If a line of the data contains the word "agent", it is counted; report how many such lines there are and nothing else.

★ ★ ★ ★ ★ ★ ★

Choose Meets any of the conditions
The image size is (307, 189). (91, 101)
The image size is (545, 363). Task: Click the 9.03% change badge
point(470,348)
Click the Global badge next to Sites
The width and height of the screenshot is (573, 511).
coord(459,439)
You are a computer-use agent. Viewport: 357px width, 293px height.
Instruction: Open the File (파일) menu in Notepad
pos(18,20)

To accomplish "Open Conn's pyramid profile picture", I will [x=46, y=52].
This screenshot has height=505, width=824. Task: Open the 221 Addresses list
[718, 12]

★ ★ ★ ★ ★ ★ ★

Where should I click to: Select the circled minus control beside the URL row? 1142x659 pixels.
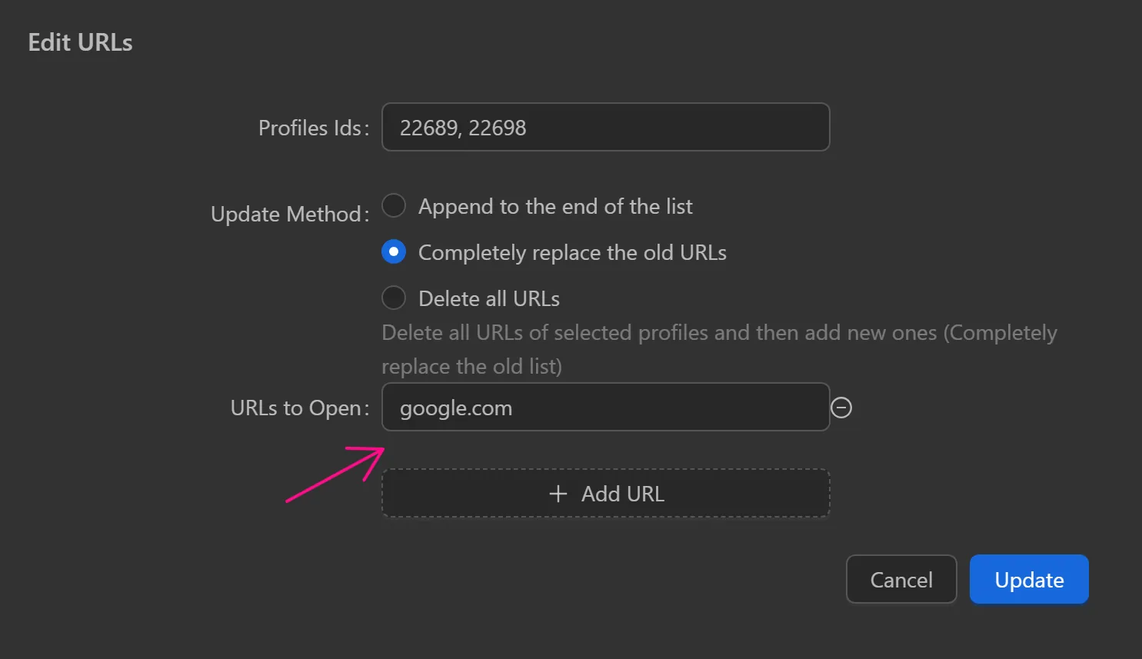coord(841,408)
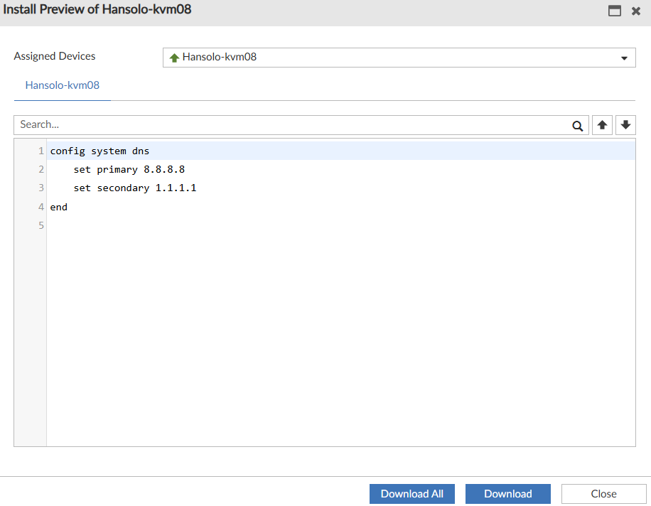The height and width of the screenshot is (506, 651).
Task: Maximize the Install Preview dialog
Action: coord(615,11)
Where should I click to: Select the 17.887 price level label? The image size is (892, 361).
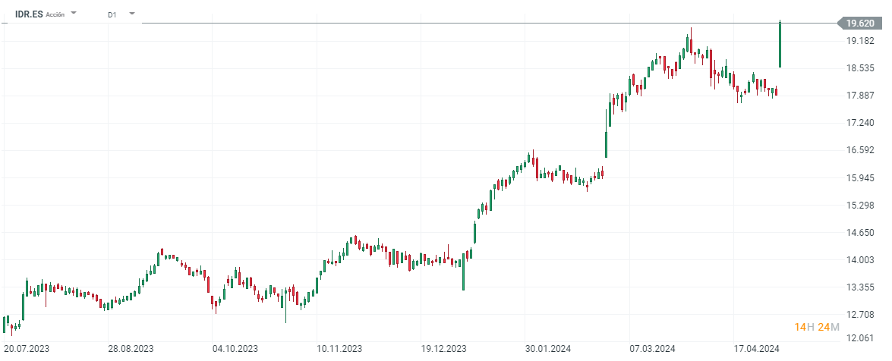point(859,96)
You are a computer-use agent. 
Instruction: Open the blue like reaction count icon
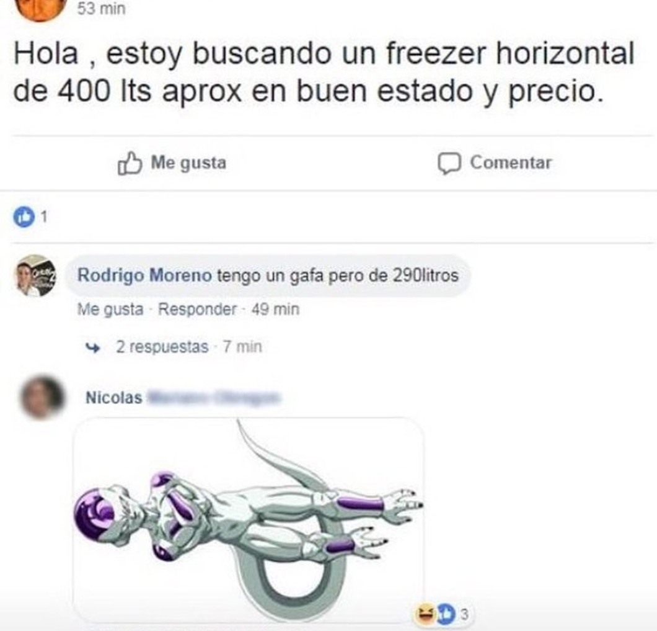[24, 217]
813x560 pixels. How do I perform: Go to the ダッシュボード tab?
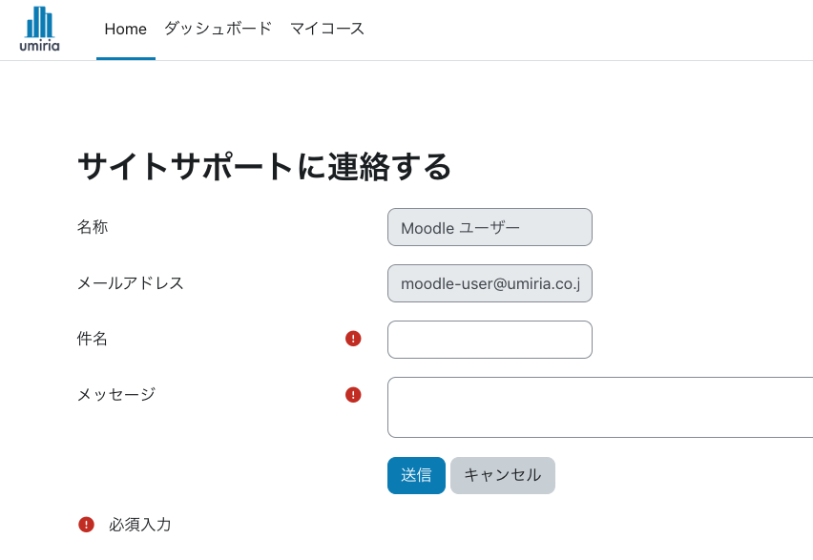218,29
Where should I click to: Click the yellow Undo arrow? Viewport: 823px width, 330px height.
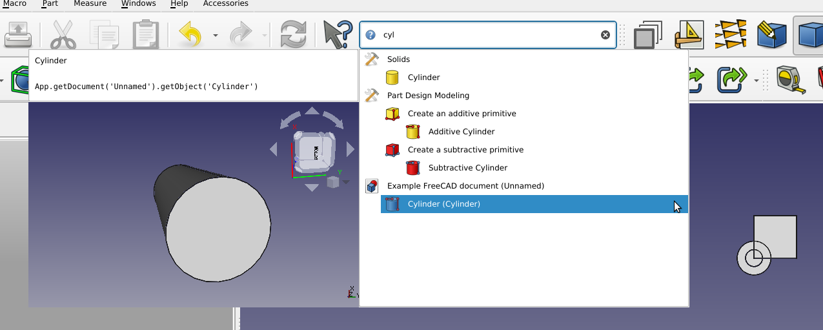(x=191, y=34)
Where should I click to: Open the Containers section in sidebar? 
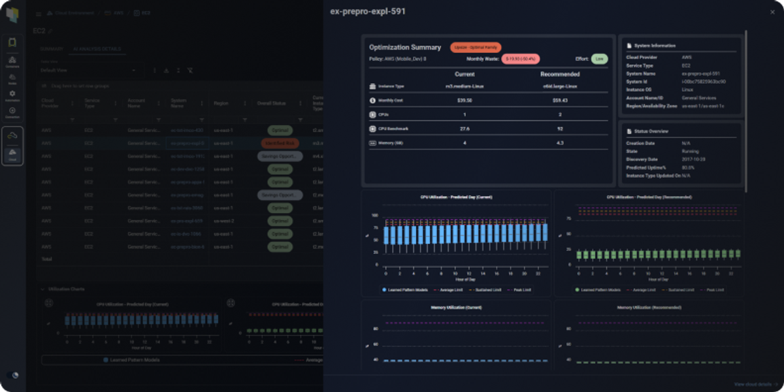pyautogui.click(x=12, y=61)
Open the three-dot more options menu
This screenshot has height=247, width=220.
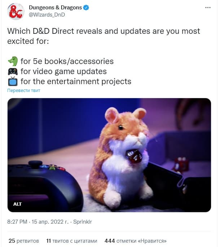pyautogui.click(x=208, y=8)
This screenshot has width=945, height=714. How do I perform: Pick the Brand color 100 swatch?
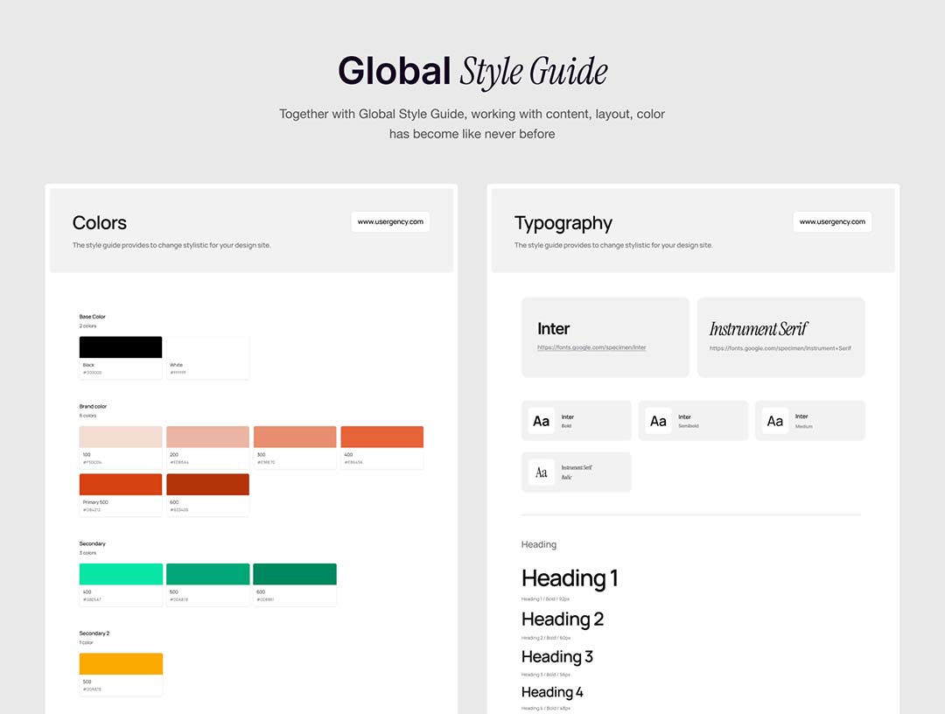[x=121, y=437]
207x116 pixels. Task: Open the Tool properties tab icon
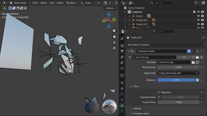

★ ★ ★ ★ ★ ★ ★

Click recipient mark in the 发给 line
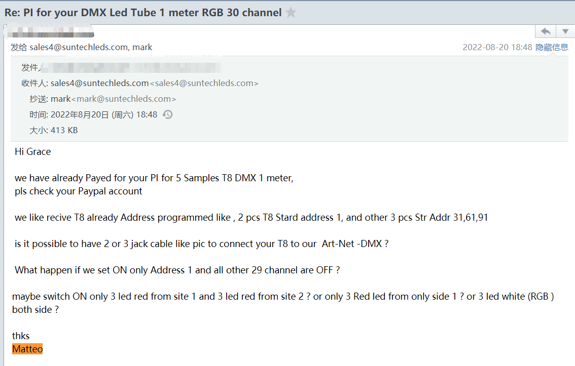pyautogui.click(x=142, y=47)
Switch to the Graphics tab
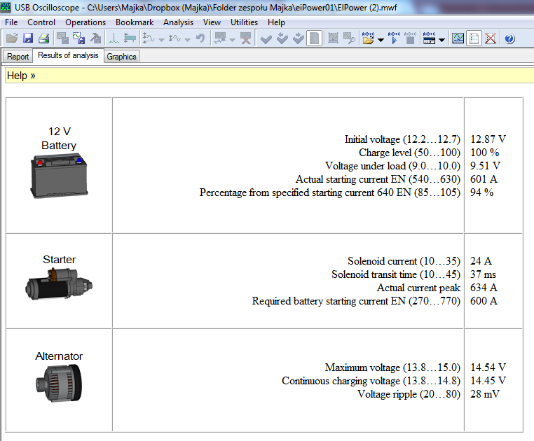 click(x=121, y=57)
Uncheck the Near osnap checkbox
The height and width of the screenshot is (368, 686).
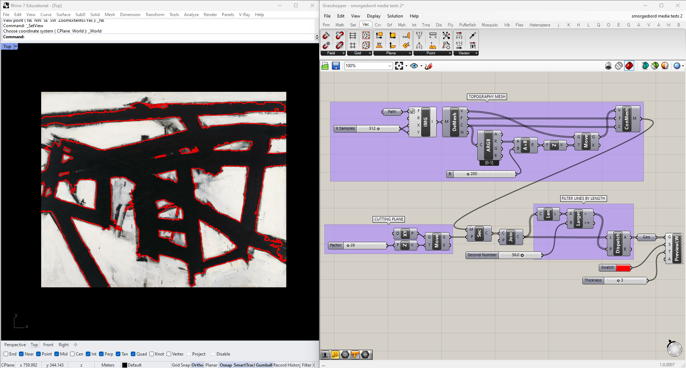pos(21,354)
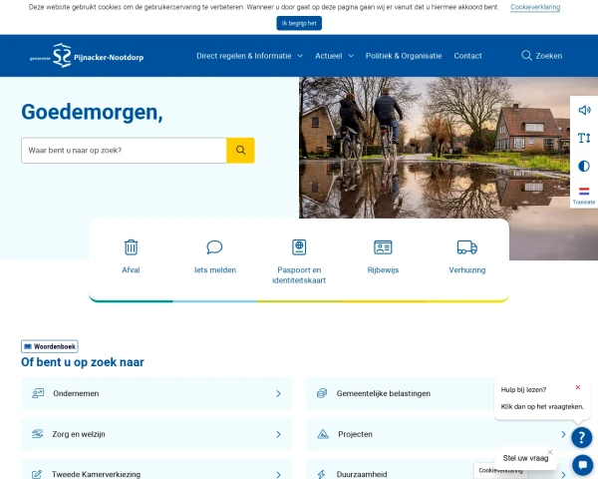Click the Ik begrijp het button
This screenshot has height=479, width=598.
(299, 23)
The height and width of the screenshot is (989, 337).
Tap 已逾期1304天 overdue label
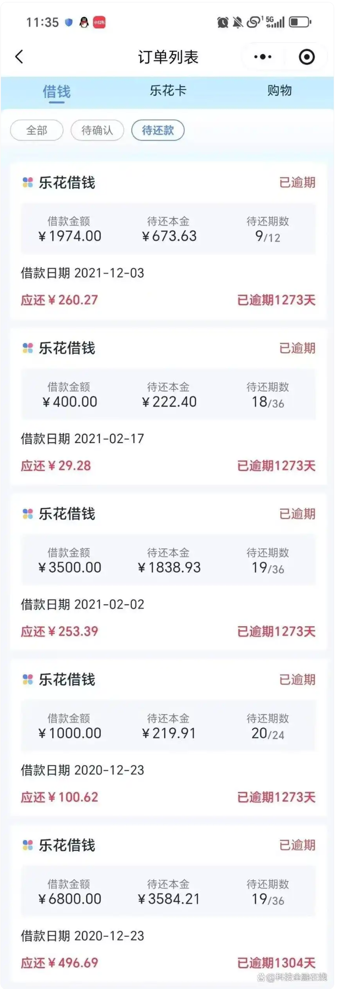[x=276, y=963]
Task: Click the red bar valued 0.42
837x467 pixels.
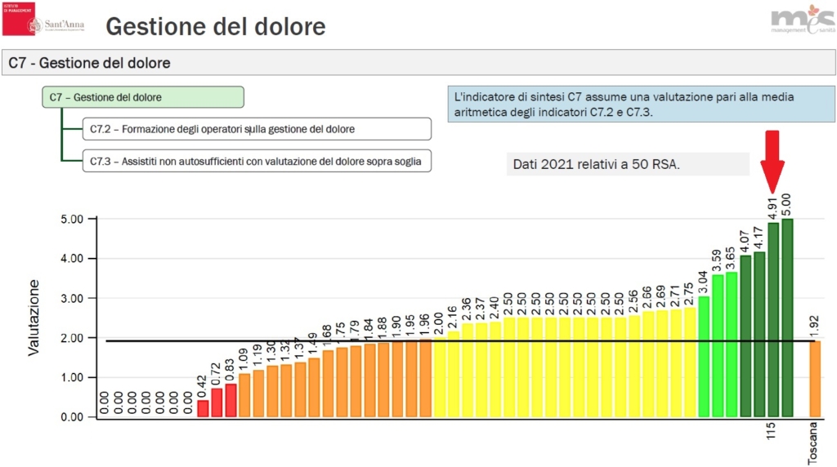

★ ★ ★ ★ ★ ★ ★

[Expected output] 2